Dataset records
◇ ◇ ◇ ◇ ◇

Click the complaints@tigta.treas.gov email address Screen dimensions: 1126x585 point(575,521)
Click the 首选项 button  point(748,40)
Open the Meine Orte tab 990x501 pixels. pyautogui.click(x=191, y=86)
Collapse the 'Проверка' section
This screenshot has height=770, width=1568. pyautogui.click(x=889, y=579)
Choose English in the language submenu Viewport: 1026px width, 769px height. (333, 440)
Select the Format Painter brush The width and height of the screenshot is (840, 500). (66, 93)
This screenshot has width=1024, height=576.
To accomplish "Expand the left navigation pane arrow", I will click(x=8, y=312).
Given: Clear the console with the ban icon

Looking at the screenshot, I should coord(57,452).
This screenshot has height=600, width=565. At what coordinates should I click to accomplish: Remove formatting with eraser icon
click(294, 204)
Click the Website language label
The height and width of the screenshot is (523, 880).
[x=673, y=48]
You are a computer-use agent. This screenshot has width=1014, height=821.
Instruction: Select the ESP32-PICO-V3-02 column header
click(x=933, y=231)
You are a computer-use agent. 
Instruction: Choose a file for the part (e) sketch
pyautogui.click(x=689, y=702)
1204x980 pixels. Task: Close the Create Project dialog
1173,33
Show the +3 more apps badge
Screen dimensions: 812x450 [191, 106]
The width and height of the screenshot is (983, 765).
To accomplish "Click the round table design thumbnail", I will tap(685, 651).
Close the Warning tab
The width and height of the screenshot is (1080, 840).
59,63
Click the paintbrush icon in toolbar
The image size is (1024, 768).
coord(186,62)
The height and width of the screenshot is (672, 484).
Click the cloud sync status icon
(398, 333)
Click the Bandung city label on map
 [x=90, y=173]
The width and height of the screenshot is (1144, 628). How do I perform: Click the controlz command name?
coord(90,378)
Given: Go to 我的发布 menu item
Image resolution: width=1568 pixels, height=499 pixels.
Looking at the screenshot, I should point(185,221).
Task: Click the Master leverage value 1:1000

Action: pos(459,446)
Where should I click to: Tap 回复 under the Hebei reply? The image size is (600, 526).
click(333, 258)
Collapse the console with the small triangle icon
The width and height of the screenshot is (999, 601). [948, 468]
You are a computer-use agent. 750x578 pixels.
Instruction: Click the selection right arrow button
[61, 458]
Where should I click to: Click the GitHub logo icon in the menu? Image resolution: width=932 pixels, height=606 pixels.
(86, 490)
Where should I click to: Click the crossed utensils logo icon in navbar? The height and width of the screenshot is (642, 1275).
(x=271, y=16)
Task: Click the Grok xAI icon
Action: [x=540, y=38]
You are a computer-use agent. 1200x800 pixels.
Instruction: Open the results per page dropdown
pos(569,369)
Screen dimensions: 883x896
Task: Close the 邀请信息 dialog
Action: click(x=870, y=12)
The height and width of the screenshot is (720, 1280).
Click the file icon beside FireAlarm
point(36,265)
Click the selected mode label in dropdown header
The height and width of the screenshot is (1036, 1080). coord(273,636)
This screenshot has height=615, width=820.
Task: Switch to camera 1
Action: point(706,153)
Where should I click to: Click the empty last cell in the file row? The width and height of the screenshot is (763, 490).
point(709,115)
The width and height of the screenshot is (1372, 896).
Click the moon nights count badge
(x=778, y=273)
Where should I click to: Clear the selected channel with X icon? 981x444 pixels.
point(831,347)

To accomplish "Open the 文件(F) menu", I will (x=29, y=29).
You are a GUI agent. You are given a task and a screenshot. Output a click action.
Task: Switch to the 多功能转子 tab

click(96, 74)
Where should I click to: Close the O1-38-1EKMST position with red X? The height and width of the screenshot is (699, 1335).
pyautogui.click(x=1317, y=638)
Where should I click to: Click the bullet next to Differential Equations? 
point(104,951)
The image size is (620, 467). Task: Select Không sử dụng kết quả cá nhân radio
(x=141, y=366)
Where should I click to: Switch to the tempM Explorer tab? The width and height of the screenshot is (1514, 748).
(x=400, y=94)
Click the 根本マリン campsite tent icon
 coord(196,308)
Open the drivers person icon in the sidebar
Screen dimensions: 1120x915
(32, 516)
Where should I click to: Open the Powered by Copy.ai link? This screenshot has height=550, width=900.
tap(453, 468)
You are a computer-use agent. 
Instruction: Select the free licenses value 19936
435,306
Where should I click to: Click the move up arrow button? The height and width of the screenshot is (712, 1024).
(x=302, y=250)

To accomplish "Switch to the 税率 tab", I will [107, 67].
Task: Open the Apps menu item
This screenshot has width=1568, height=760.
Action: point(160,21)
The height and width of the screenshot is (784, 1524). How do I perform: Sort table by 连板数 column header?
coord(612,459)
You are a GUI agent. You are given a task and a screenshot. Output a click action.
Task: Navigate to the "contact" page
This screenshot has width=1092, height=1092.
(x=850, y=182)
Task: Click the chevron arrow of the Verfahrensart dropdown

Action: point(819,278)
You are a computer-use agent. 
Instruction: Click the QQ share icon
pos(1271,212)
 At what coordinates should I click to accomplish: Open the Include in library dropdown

◇ ◇ ◇ ◇ ◇

**Work required**
Each entry above needs to be output exactly as written.

**Output of the exercise**
Click the complaints@tigta.treas.gov email address Screen dimensions: 1126x585 point(575,521)
Click the 首选项 button  point(748,40)
Open the Meine Orte tab 990x501 pixels. pyautogui.click(x=191, y=86)
Collapse the 'Проверка' section
This screenshot has height=770, width=1568. pyautogui.click(x=889, y=579)
Choose English in the language submenu Viewport: 1026px width, 769px height. (333, 440)
Select the Format Painter brush The width and height of the screenshot is (840, 500). (66, 93)
This screenshot has width=1024, height=576.
To accomplish "Expand the left navigation pane arrow", I will click(x=8, y=312).
Given: Clear the console with the ban icon

Looking at the screenshot, I should coord(57,452).
This screenshot has height=600, width=565. At what coordinates should I click to accomplish: Remove formatting with eraser icon
click(294, 204)
Click the Website language label
The height and width of the screenshot is (523, 880).
[x=673, y=48]
You are a computer-use agent. This screenshot has width=1014, height=821.
Instruction: Select the ESP32-PICO-V3-02 column header
click(x=933, y=231)
You are a computer-use agent. 
Instruction: Choose a file for the part (e) sketch
pyautogui.click(x=689, y=702)
1204x980 pixels. Task: Close the Create Project dialog
1173,33
Show the +3 more apps badge
Screen dimensions: 812x450 [191, 106]
The width and height of the screenshot is (983, 765).
To accomplish "Click the round table design thumbnail", I will tap(685, 651).
Close the Warning tab
The width and height of the screenshot is (1080, 840).
59,63
Click the paintbrush icon in toolbar
The image size is (1024, 768).
coord(186,62)
The height and width of the screenshot is (672, 484).
Click the cloud sync status icon
(398, 333)
Click the Bandung city label on map
 [x=90, y=173]
The width and height of the screenshot is (1144, 628). How do I perform: Click the controlz command name?
coord(90,378)
Given: Go to 我的发布 menu item
Image resolution: width=1568 pixels, height=499 pixels.
Looking at the screenshot, I should point(185,221).
Task: Click the Master leverage value 1:1000

Action: pos(459,446)
Where should I click to: Tap 回复 under the Hebei reply? The image size is (600, 526).
click(333, 258)
Collapse the console with the small triangle icon
The width and height of the screenshot is (999, 601). [948, 468]
You are a computer-use agent. 750x578 pixels.
Instruction: Click the selection right arrow button
[61, 458]
Where should I click to: Click the GitHub logo icon in the menu? Image resolution: width=932 pixels, height=606 pixels.
(86, 490)
Where should I click to: Click the crossed utensils logo icon in navbar? The height and width of the screenshot is (642, 1275).
(x=271, y=16)
Task: Click the Grok xAI icon
Action: [x=540, y=38]
You are a computer-use agent. 1200x800 pixels.
Instruction: Open the results per page dropdown
pos(569,369)
Screen dimensions: 883x896
Task: Close the 邀请信息 dialog
Action: click(x=870, y=12)
The height and width of the screenshot is (720, 1280).
Click the file icon beside FireAlarm
point(36,265)
Click the selected mode label in dropdown header
The height and width of the screenshot is (1036, 1080). coord(273,636)
This screenshot has height=615, width=820.
Task: Switch to camera 1
Action: point(706,153)
Where should I click to: Click the empty last cell in the file row? The width and height of the screenshot is (763, 490).
point(709,115)
The width and height of the screenshot is (1372, 896).
Click the moon nights count badge
(x=778, y=273)
Where should I click to: Clear the selected channel with X icon? 981x444 pixels.
point(831,347)

To accomplish "Open the 文件(F) menu", I will (x=29, y=29).
You are a GUI agent. You are given a task and a screenshot. Output a click action.
Task: Switch to the 多功能转子 tab

click(96, 74)
Where should I click to: Close the O1-38-1EKMST position with red X? The height and width of the screenshot is (699, 1335).
pyautogui.click(x=1317, y=638)
Where should I click to: Click the bullet next to Differential Equations? 
point(104,951)
The image size is (620, 467). Task: Select Không sử dụng kết quả cá nhân radio
(x=141, y=366)
Where should I click to: Switch to the tempM Explorer tab? The width and height of the screenshot is (1514, 748).
(x=400, y=94)
Click the 根本マリン campsite tent icon
 coord(196,308)
Open the drivers person icon in the sidebar
Screen dimensions: 1120x915
(32, 516)
Where should I click to: Open the Powered by Copy.ai link? This screenshot has height=550, width=900.
tap(453, 468)
You are a computer-use agent. 
Instruction: Select the free licenses value 19936
435,306
Where should I click to: Click the move up arrow button? The height and width of the screenshot is (712, 1024).
(x=302, y=250)

To accomplish "Switch to the 税率 tab", I will [107, 67].
Task: Open the Apps menu item
This screenshot has width=1568, height=760.
Action: point(160,21)
The height and width of the screenshot is (784, 1524). How do I perform: Sort table by 连板数 column header?
coord(612,459)
You are a GUI agent. You are given a task and a screenshot. Output a click action.
Task: Navigate to the "contact" page
This screenshot has width=1092, height=1092.
(x=850, y=182)
Task: Click the chevron arrow of the Verfahrensart dropdown

Action: point(819,278)
You are a computer-use agent. 
Instruction: Click the QQ share icon
pos(1271,212)
 At what coordinates should I click to accomplish: Open the Include in library dropdown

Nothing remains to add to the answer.